Vatican City (CNA) Pope Francis said recently that Catholics must observe the commandments with the knowledge that justification comes from Jesus Christ.
“Do we believe in Jesus Christ and do what we want? No,” Pope Francis said in his weekly catechesis.
“The Commandments exist, but they do not justify us. What justifies us is Jesus Christ … And what do we do with the Commandments? We must observe them, but as an aid to the encounter with Jesus Christ,” the pope said in Paul VI Hall.
The pope offered a reflection on St. Paul’s teaching on the Jewish law as a pedagogue in the Letter to the Galatians 3:23-25.
“The Apostle seems to suggest to Christians to divide the history of salvation, and also his personal story, into two periods: Before becoming believers in Christ Jesus and after having received faith,” Pope Francis said.
“At the center is the event of the death and resurrection of Jesus, which Paul preached in order to inspire faith in the Son of God, the source of salvation.”
Pope Francis explained that St. Paul believed that the function of the Jewish law was positive, but limited in time.
“The Torah, that is, the Law, was an act of magnanimity by God toward his people. After the election of Abraham, the other great act was the Law: Fixing the way to go forward,” he said.
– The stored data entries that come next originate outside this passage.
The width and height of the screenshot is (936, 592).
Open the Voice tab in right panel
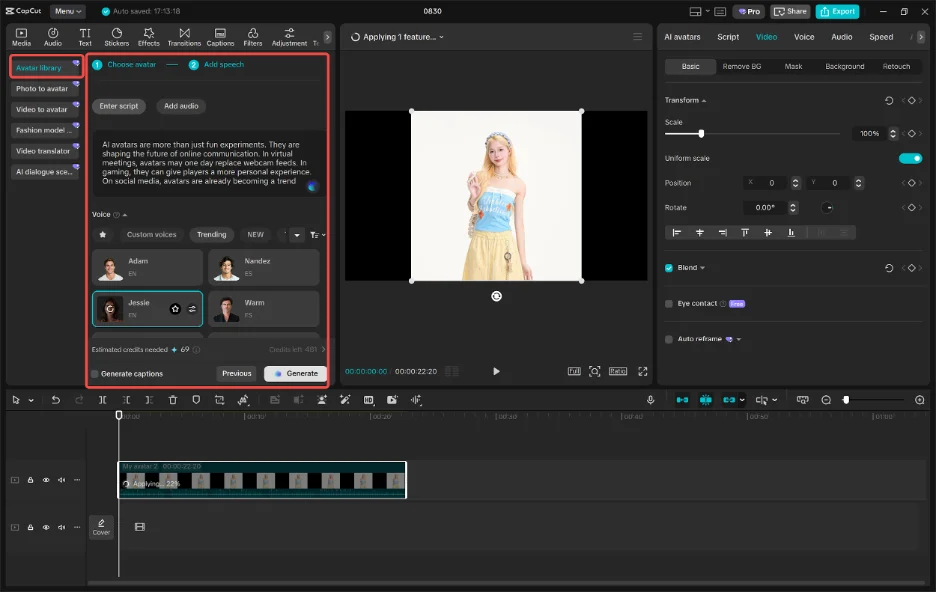click(x=804, y=37)
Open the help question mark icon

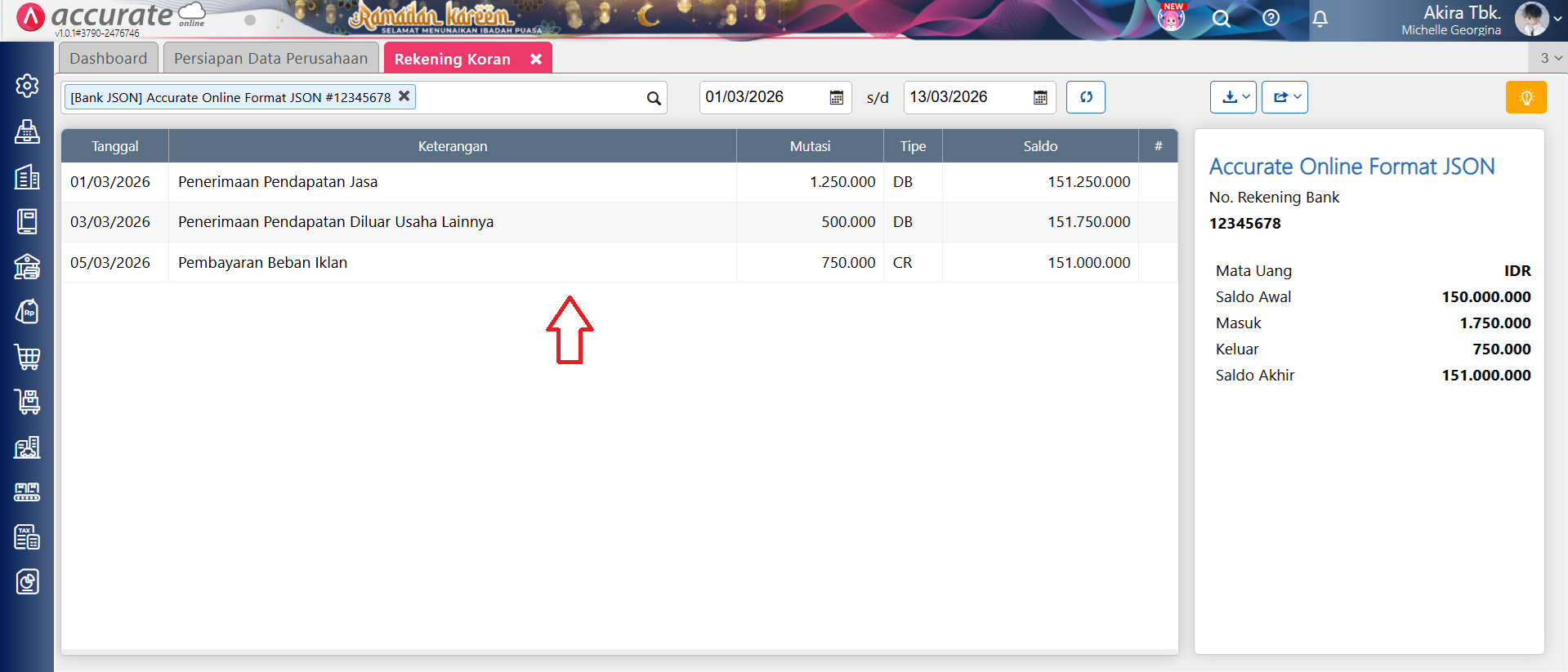[x=1271, y=18]
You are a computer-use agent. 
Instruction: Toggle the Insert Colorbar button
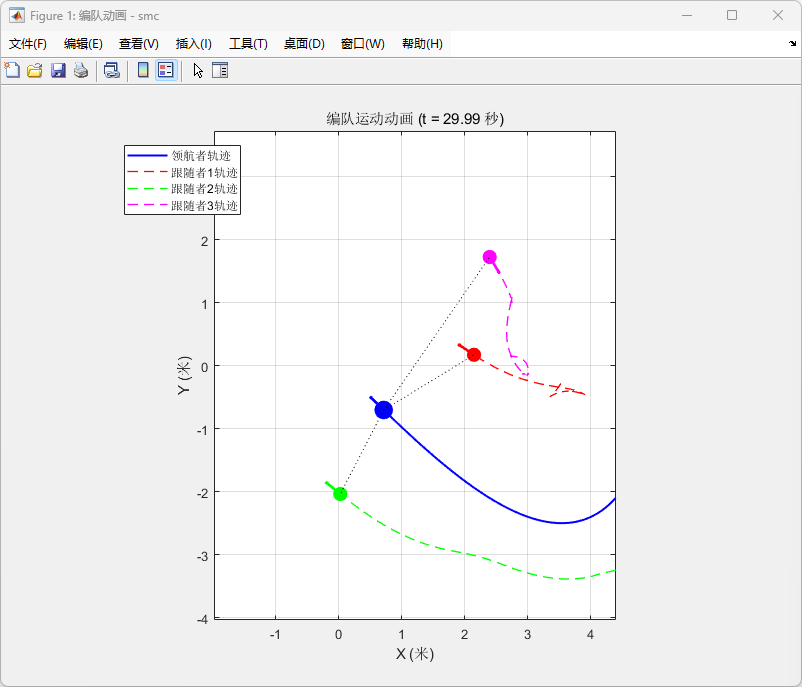(x=143, y=70)
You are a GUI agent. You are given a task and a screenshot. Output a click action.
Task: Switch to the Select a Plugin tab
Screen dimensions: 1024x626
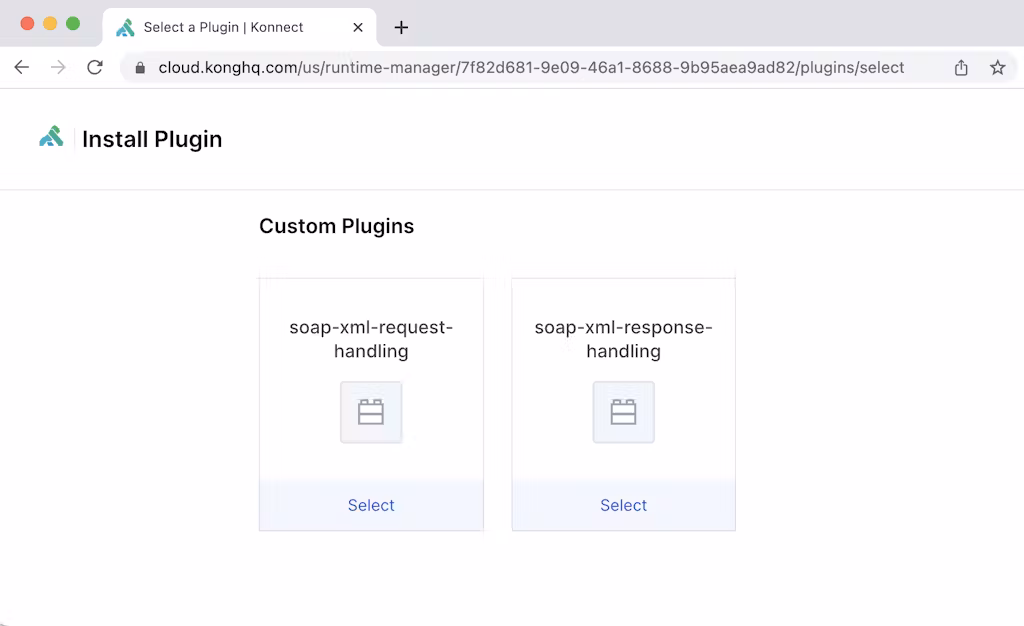[x=223, y=27]
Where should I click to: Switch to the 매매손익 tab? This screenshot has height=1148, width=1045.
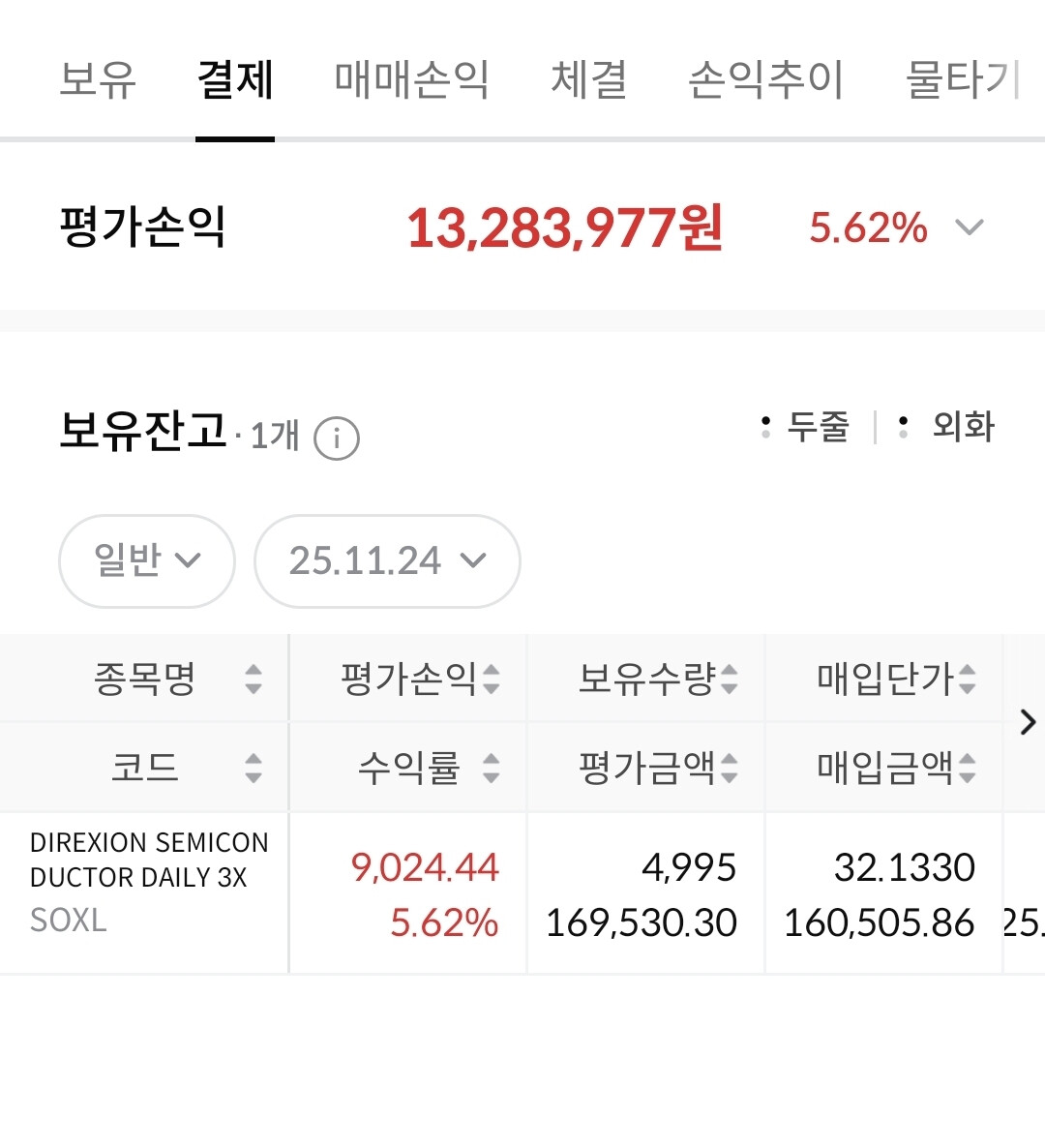click(411, 79)
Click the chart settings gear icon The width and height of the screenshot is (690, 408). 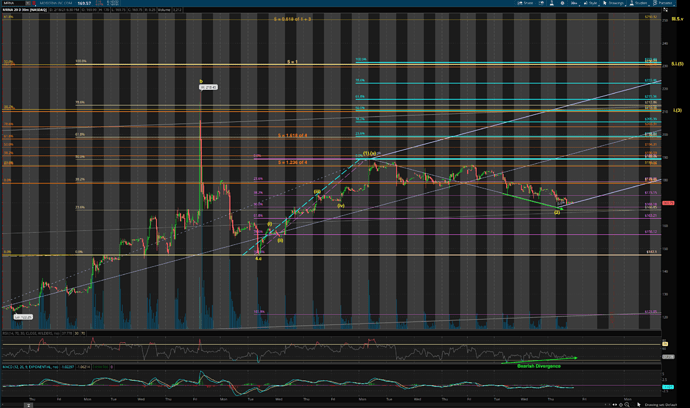[x=562, y=3]
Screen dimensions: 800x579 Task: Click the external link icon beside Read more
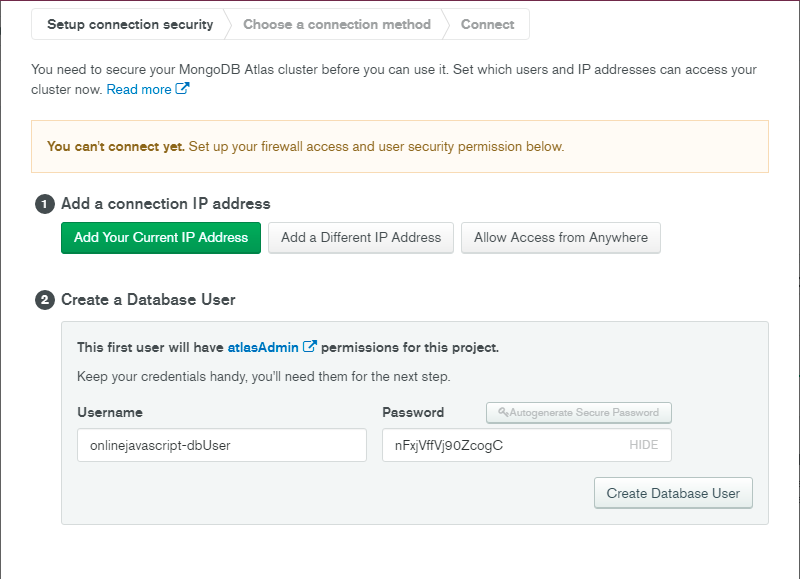(182, 88)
“It certainly had restrictive functions, but at the same time it had protected the people, it had educated them, disciplined them and supported them in their weakness, especially by protecting them from paganism; there were so many pagan attitudes in those times.” Pope Francis began a cycle of catechesis on St. Paul’s Letter to the Galatians recently. This was his fifth reflection on the epistle this summer.
St. Paul wrote his letter to Christian converts in the Roman province of Galatia around the year 53 or 54 A.D., according to Catholic biblical scholars. The central theological question of the Letter to the Galatians is justification: How is a person saved?
“Saint Paul, who loved Jesus and clearly understood what salvation was, has taught us that the ‘children of the promise’ – that is all of us, justified by Jesus Christ - are no longer bound by the Law, but are called to the demanding lifestyle of the freedom of the Gospel,” Pope Francis said.
The pope said that St. Paul’s teaching on justification is very important and deserves to be considered carefully.
“It will do us good to ask ourselves if we are still living in the period in which we need the Law, or if instead we are well aware that we have received the grace of having become children of God so as to live in love,” he said.
“How do I live? In fear that if I do not do this I will go to hell? Or do I also live with that hope, with that joy of the gratuitousness of salvation in Jesus Christ? … Do I disregard the Commandments? No. I observe them, but not as absolutes, because I know that what justifies me is Jesus Christ.